[Records drawn from a dataset]
---*---

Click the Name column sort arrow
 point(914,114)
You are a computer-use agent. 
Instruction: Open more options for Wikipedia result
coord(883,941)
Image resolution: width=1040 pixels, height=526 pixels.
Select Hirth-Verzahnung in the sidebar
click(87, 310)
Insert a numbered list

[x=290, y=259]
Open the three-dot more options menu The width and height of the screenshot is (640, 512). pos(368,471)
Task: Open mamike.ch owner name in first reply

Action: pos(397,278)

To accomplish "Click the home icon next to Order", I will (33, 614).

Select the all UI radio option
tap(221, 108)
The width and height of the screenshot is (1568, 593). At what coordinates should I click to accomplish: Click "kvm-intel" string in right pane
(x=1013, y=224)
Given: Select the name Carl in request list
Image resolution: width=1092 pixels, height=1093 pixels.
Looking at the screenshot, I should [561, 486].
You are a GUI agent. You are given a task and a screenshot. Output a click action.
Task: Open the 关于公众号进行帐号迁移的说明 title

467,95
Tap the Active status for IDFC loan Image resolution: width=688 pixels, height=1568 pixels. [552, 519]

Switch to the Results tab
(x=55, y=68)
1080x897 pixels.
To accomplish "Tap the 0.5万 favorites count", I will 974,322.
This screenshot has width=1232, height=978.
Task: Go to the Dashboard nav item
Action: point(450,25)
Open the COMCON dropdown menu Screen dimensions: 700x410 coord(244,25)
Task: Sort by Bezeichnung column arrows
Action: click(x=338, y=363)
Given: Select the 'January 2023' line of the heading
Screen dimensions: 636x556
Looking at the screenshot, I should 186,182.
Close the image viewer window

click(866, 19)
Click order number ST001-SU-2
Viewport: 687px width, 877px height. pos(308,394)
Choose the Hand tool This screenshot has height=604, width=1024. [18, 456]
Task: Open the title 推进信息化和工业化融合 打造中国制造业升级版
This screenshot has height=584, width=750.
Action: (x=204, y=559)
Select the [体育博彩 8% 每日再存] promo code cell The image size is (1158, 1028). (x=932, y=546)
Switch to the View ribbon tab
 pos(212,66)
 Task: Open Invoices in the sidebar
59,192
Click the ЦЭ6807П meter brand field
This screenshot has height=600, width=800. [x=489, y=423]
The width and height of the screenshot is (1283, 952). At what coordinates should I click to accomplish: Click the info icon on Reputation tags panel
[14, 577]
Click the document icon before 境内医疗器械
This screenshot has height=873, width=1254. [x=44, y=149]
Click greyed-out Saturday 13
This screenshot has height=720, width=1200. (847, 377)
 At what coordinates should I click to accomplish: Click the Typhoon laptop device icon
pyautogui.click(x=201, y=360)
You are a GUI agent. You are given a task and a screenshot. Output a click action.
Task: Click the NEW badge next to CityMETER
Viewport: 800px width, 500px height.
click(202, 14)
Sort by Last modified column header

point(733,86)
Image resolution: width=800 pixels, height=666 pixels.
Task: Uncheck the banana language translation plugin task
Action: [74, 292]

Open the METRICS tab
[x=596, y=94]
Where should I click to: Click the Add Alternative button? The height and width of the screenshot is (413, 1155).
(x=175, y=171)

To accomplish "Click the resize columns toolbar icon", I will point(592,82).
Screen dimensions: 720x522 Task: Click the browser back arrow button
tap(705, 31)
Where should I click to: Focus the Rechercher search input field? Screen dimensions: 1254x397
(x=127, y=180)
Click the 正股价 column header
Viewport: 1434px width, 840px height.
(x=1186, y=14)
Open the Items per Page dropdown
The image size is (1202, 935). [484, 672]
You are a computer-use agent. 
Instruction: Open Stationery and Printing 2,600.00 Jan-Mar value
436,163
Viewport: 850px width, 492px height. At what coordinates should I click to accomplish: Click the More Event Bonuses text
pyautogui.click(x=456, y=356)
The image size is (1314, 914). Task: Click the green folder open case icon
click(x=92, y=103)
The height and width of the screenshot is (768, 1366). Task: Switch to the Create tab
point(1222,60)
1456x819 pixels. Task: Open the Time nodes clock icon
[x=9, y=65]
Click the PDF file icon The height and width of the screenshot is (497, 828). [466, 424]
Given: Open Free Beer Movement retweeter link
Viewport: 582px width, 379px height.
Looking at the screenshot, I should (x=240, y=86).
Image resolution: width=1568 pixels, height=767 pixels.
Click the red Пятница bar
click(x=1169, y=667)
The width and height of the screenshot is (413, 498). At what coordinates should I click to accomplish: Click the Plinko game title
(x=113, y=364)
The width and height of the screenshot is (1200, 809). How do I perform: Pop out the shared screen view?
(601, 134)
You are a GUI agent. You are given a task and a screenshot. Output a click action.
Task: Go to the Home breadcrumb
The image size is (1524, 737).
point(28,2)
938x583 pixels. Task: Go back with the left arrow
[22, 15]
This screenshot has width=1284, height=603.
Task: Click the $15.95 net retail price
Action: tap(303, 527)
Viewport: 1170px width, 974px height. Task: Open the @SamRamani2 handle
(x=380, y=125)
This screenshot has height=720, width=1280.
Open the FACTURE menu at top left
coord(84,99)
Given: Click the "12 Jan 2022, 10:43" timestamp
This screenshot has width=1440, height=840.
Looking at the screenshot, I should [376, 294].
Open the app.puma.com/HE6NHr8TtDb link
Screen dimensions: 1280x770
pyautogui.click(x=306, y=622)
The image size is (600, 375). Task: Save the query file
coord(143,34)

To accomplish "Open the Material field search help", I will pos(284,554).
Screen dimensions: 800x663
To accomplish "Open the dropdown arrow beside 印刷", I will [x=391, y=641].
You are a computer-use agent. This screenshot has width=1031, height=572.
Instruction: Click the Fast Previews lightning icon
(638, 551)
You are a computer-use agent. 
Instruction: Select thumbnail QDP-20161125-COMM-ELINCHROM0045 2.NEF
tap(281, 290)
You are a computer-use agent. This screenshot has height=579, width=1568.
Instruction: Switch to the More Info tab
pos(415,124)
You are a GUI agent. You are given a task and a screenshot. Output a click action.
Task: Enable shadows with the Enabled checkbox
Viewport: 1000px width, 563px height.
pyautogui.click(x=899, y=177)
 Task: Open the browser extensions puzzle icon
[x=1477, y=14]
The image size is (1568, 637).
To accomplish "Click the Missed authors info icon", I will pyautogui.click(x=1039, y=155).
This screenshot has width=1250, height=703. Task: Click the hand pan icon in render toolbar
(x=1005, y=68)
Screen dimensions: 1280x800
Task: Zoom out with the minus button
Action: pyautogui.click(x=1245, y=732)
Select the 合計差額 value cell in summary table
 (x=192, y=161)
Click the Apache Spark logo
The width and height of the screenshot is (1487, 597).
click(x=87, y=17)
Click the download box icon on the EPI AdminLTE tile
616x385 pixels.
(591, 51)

---*---

Problem details » One stretch of the lines above is wanted, from the line that contains "has width=1031, height=572." through the line that contains "has height=579, width=1568.". Output it exactly.

Your response »
You are a computer-use agent. This screenshot has width=1031, height=572.
Instruction: Click the Fast Previews lightning icon
(638, 551)
You are a computer-use agent. 
Instruction: Select thumbnail QDP-20161125-COMM-ELINCHROM0045 2.NEF
tap(281, 290)
You are a computer-use agent. This screenshot has height=579, width=1568.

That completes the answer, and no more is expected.